◆ Set problem ◆
Put every line of the records below into a JSON list of strings, one string per line, leaving out any blank lines.

◆ Materials provided ◆

_ _ _ _

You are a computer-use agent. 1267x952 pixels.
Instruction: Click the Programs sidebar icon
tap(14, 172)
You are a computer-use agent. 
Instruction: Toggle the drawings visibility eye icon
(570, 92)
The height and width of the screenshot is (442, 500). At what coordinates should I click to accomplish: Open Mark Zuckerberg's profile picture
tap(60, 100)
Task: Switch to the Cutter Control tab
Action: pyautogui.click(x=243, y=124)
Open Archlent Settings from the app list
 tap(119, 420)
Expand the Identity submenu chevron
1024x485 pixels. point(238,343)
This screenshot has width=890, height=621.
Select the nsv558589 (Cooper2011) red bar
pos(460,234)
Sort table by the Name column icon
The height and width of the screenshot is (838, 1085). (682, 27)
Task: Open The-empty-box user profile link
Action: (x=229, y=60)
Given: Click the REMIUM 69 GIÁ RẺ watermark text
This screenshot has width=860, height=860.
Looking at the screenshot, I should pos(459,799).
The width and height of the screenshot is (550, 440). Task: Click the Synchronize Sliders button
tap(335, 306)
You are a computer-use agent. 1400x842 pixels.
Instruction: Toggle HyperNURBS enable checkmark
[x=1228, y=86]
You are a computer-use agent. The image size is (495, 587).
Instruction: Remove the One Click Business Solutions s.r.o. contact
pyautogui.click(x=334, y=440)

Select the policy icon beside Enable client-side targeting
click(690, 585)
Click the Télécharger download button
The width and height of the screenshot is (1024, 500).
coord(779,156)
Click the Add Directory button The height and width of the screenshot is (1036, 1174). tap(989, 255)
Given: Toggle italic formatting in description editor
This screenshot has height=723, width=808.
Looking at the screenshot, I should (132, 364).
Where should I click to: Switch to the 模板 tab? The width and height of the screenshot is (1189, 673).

_ _ _ _

◆ Full output ◆
[
  "You are a computer-use agent. 1267x952 pixels.",
  "Instruction: Click the Programs sidebar icon",
  "tap(14, 172)",
  "You are a computer-use agent. ",
  "Instruction: Toggle the drawings visibility eye icon",
  "(570, 92)",
  "The height and width of the screenshot is (442, 500). At what coordinates should I click to accomplish: Open Mark Zuckerberg's profile picture",
  "tap(60, 100)",
  "Task: Switch to the Cutter Control tab",
  "Action: pyautogui.click(x=243, y=124)",
  "Open Archlent Settings from the app list",
  " tap(119, 420)",
  "Expand the Identity submenu chevron",
  "1024x485 pixels. point(238,343)",
  "This screenshot has width=890, height=621.",
  "Select the nsv558589 (Cooper2011) red bar",
  "pos(460,234)",
  "Sort table by the Name column icon",
  "The height and width of the screenshot is (838, 1085). (682, 27)",
  "Task: Open The-empty-box user profile link",
  "Action: (x=229, y=60)",
  "Given: Click the REMIUM 69 GIÁ RẺ watermark text",
  "This screenshot has width=860, height=860.",
  "Looking at the screenshot, I should pos(459,799).",
  "The width and height of the screenshot is (550, 440). Task: Click the Synchronize Sliders button",
  "tap(335, 306)",
  "You are a computer-use agent. 1400x842 pixels.",
  "Instruction: Toggle HyperNURBS enable checkmark",
  "[x=1228, y=86]",
  "You are a computer-use agent. The image size is (495, 587).",
  "Instruction: Remove the One Click Business Solutions s.r.o. contact",
  "pyautogui.click(x=334, y=440)",
  "Select the policy icon beside Enable client-side targeting",
  "click(690, 585)",
  "Click the Télécharger download button",
  "The width and height of the screenshot is (1024, 500).",
  "coord(779,156)",
  "Click the Add Directory button The height and width of the screenshot is (1036, 1174). tap(989, 255)",
  "Given: Toggle italic formatting in description editor",
  "This screenshot has height=723, width=808.",
  "Looking at the screenshot, I should (132, 364).",
  "Where should I click to: Switch to the 模板 tab? The width and height of the screenshot is (1189, 673)."
]